- [Reading text]
=== Section Start ===
Love In The Driest Season by Neely Tucker Buy book: $15.56
In the heart of conflict-torn Zimbabwe, an American couple fights to save the life of--and ultimately adopt--an infant girl who had been abandoned beneath an acacia tree on the day she was born.
I was hooked from the line: "...rain was a rumor that would not come true for many months." The first line is very gripping also. So far this is a very good example of mixing narrative with expository for effect. This book is a definite most read for me. Thanks for choosing it, Suzanne.
Here's another pro vote for consideration of the devastation being wrought by what I'm told they call "slim" in (East) Africa: the wasting symptoms that precede the inevitable death from this incurable illness, that is emptying village after village up and down and across the continent. And to inject the idea of love? Marvellous: thank you!
This is going to be a wow book. It captured me right from the start. The writing just flows. The facts are very alarming and the story will be one we won't easily forget.
Thank you.
I really hope you all give this book a try this week. I read it quite some time ago, as the author is a friend of my husband's, but I really thought it was an amazing book. I am interested to hear what eveyone thinks!
=== Section End ===
- [Information provided]
=== Section Start ===
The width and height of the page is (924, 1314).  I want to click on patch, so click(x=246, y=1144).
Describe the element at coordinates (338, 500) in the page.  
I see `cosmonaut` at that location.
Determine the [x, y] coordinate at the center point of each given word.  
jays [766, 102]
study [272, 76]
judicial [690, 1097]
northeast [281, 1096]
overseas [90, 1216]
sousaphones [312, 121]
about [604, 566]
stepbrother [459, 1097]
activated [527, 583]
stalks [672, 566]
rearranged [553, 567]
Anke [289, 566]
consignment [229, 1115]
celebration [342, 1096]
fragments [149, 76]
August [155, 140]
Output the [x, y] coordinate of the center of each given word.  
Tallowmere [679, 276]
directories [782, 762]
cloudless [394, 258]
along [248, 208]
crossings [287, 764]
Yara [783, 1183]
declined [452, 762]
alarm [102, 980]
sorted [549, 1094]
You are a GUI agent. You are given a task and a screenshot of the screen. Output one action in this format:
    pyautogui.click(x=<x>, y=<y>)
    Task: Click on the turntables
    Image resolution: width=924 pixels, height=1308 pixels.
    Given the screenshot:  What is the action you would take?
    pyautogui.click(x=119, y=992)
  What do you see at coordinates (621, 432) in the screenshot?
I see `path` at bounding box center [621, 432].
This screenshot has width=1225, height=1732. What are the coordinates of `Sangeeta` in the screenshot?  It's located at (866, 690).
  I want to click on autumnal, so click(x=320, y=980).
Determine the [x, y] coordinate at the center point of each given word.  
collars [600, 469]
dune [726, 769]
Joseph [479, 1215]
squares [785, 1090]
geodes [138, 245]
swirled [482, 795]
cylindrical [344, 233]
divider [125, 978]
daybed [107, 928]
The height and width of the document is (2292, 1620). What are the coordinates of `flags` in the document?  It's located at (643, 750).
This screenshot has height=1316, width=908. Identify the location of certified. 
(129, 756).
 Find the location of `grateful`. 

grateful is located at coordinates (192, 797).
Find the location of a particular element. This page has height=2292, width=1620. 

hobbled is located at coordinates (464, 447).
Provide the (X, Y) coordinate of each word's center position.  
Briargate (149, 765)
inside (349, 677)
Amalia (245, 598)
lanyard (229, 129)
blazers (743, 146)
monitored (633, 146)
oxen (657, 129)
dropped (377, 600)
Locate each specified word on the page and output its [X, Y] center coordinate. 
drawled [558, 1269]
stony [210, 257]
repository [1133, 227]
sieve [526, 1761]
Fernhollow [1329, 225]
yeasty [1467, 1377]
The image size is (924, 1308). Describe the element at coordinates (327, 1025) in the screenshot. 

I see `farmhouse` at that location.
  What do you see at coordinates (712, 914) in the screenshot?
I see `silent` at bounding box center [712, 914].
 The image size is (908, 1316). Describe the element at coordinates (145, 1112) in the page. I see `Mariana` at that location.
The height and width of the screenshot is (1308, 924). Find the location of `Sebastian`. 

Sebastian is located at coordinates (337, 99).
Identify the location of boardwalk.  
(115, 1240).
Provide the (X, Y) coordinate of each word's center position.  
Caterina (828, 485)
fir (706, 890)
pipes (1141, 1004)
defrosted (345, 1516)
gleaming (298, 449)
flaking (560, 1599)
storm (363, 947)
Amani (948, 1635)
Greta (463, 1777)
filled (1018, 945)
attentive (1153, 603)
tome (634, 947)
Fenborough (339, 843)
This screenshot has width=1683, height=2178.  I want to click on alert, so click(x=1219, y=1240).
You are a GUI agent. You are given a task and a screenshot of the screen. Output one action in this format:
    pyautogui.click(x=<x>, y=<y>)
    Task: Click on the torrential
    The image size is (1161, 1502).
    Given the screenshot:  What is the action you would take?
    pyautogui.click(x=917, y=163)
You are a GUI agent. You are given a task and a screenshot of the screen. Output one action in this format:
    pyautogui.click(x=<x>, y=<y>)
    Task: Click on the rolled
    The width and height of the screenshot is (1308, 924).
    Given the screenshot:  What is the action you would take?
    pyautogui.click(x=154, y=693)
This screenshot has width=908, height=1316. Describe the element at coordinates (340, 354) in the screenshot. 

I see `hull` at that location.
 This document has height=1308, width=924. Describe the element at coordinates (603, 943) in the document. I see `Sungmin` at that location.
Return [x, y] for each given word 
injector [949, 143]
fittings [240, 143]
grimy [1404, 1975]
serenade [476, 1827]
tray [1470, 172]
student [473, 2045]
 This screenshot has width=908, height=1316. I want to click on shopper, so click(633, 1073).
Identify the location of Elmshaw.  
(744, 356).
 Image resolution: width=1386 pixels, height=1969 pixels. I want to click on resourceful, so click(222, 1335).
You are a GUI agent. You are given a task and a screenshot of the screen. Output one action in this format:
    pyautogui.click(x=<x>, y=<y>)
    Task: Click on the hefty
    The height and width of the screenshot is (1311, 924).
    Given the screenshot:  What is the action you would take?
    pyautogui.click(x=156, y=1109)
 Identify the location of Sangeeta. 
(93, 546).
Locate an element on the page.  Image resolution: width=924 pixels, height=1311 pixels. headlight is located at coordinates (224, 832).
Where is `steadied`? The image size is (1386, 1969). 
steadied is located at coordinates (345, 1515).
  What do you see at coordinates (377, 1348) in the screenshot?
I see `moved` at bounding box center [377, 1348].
=== Section End ===
- [Task to complete]
Condense the paragraph of the book discussion page beginning "This is going to be a wow book" into a short bulleted list that retains its main points.

- [Written solution]
- Expected to be a "wow book"
- Captivating from the start
- Writing that flows
- Very alarming facts
- A story that will not be easily forgotten